The Championship playoff final has become known as the richest match in world soccer, offering the winner a potential haul in excess of $160m.
Hence nothing is being left to chance. Hammers boss Sam Allardyce admitted that his side has been practicing penalties on a daily basis ahead of Wembley – matching the policy of cross-London neighbor Chelsea and Allardyce’s counterpart there, Roberto Di Matteo, ahead of the Champions League final.
Blackpool coach Ian Holloway and his team have been here before, promoted two years back after beating fancied Cardiff City in the final. So it’s easy to follow the tried and tested template. Blackpool is staying at the same London hotel as it did ahead of the 2010 final. It will again train at Bisham Abbey, where the England national team practices ahead of internationals.
“It’s not about superstition; it’s just about organization,” Holloway shrugged this week. “We've learned that your rest is as important as your work in the build-up to these matches, so hopefully we've got the mix right again.”
The calm before the storm has been a key part of both coaches' philosophy before the big day, and with good reason. The Championship’s grueling 46-game regular season takes some getting over, and regenerating a degree of physical – and mental – freshness is a crucial part of getting on track for Wembley.
This is the case even for the most experienced of players. West Ham captain Kevin Nolan has already played 13 more matches in this campaign for the London club than he did in the service of Premier League Newcastle United in 2010/11.
Nolan is almost certain to emerge as a central figure in West Ham’s effort to bounce back to the Premier League at the first attempt. He has been here with his boss before; he was a part of Allardyce’s Bolton side that beat Preston in the 2001 playoff final (then held at Cardiff’s Millennium Stadium) to secure a top-flight place. That Allardyce moved swiftly last summer to make Nolan his team’s totem after the latter’s contract negotiations with Newcastle broke down is no coincidence.
The 29-year-old captain will make every effort to recall the experience of eleven years ago, and pass on to his teammates how best to approach the challenge. “I think you learn just how to handle the occasion,” Nolan told journalists this week. “You try to make sure nerves don’t get the better of you, and to stick to your game plan.
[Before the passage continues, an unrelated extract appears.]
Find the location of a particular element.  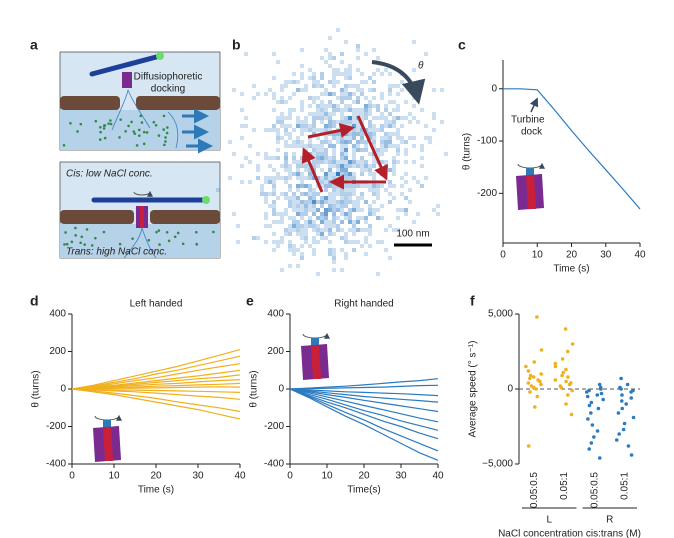

panel-label: e is located at coordinates (250, 301).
If we do, we’ll have a fantastic chance.”
Under Holloway, Blackpool has radiated real joie de vivre in its play. In the lead-up to the play-off semi-final win over Birmingham City, the coach was even powerless to stop the old cliché of “we’ll try to score one more than them” tumbling from his lips. Yet something has changed at Blackpool in the last two years.
Player-for-player, there is little comparison between Blackpool and its opponent in terms of top-level experience, but despite having stuck with the majority of players that got his side into the Premier League first time around in 2010, Holloway has begun to value the presence of a few old heads.
The signing of 30-something pair Barry Ferguson and Kevin Phillips – both from playoff rival Birmingham – has been crucial, with former Scotland midfielder Ferguson directing operations from the center of the park and the evergreen Phillips weighing in with important goals throughout the campaign. Much-admired youngsters such as Matt Phillips have benefitted greatly from their know-how. This will again be the case on Saturday. With the prize coming into focus, Wembley will be no place for the faint-hearted.
That experience does have one downside; the consequences of failure are plain. “If you win at Wembley, it is absolutely magnificent,” Allardyce said this week, “but if you lose it is as devastating as anything in football. It all rests on one day so it is not something I can enjoy.” Both West Ham and Blackpool are old hands at the situation. So they know it is an occasion to be negotiated as calmly as possible, rather than one to be enjoyed.